Bit Player #4: Nurse Jean Jameson

Nurses are a factor throughout the case of People vs. Arbuckle.  Some testify for the prosecution, some for the defense.  All claimed to have known Virginia Rappe at different times in her life. But only two definitely spoke to her and they only testified before a grand jury and a coroner’s inquest. They also spoke to the press within 72 hours of Rappe’s death. Jean Jameson, the day nurse at the Wakefield Hospital, spent the most time with Rappe and had the most credibility. The night nurse, Vera Cumberland, who also claimed to be a granddaughter of the late Queen Victoria, had less. However neither took the stand at Roscoe Arbuckle’s three trials. Both nurses knew each other and cooperated in caring for Rappe, though Cumberland asked to be relieved from her shift on what turned out to be Rappe’s final night. She likely feared that the doctor’s decision to leave the hospital to attend a party was negligent and blame might fall on her should Rappe take a turn for the worse. .

Source: Los Angeles Record, 14 September 1921 (Newspapers.com)

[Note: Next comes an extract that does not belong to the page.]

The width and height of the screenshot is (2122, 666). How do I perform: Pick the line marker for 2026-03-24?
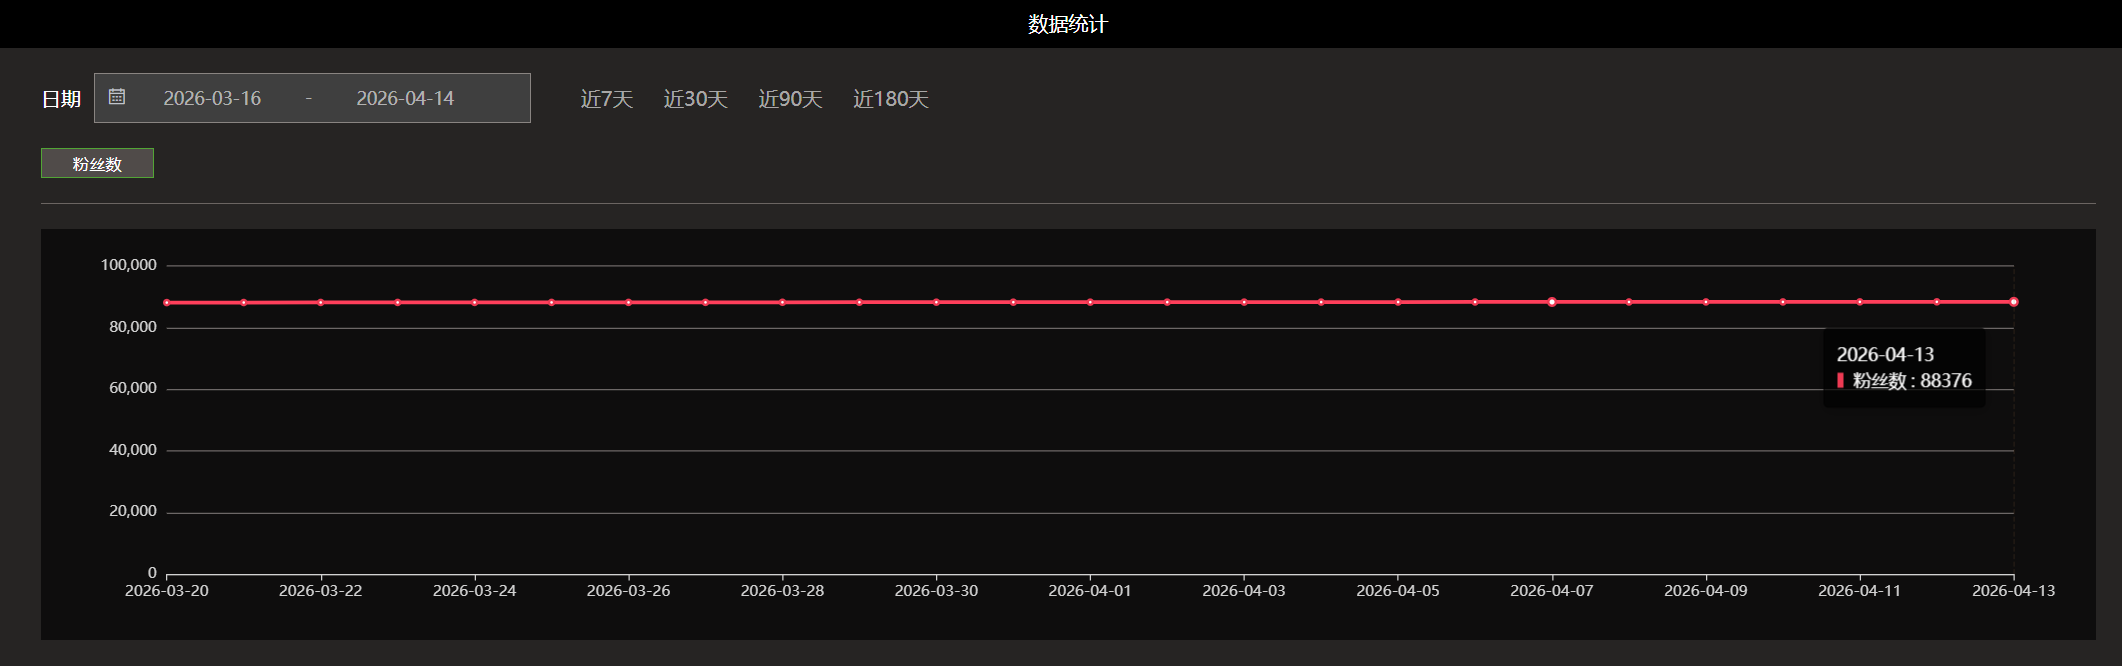[x=475, y=302]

Jean Jameson, in her pince-nez, with her flinty, no-nonsense expression, made several poignant statements during the first week following Rappe’s death on September 9, 1921. “I am used to seeing people die,” she said. “That is my business. I see them die all the time.” Jameson was present when Rappe accused Arbuckle of causing her injury and insisting he should pay for her hospital stay. Jameson, too, had been one of Rappe’s duty nurses when she died.

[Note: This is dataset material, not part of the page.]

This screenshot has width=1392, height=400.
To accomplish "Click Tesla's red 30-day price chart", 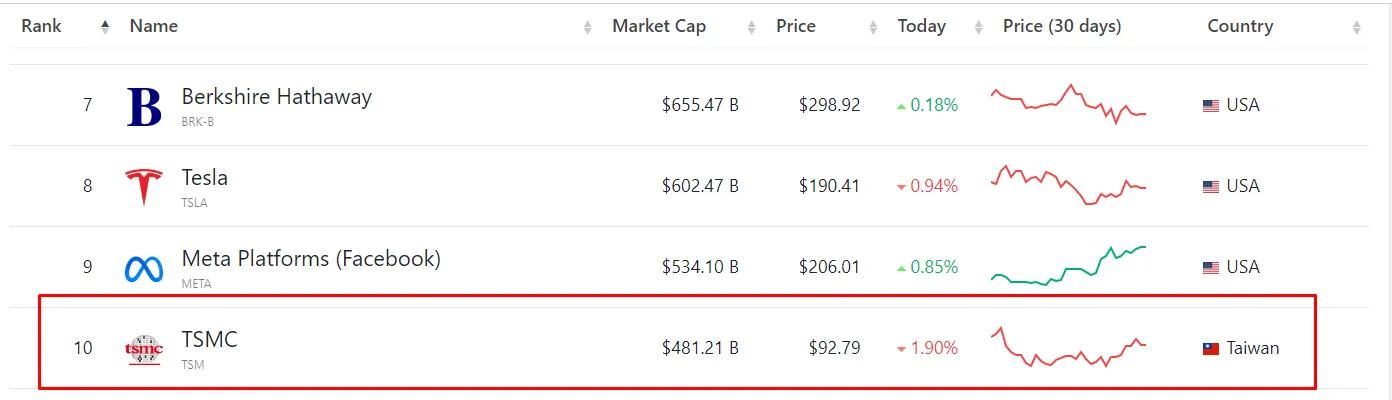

She didn’t want me out of her sight for a moment. From the time I took the case to the instant of her death she was continually calling me to listen to what she had to say. And all her talk was about “Roscoe,” as she

called him, and the injury he had done to her. The things I have told the police in my statement were said by the girl at the times when she was apparently in full control of her mind. At other times she rambled. She was in great pain throughout. When her condition was at its worst, she made statements more extreme than the things she said when she was quieter. I shall tell those latter statements only at the trial, if there is one, and under the qualification that they were made in delirium. But the things I have told so far were said when her mind, as far as I could judge, was clear. She wanted to get in touch with Arbuckle so that he would pay the expenses of her illness The girl was far more worried over the money side of her plight than over other aspects. She said:

“It wouldn’t be right for me to have to pay for all this, when it’s Roscoe’s fault.”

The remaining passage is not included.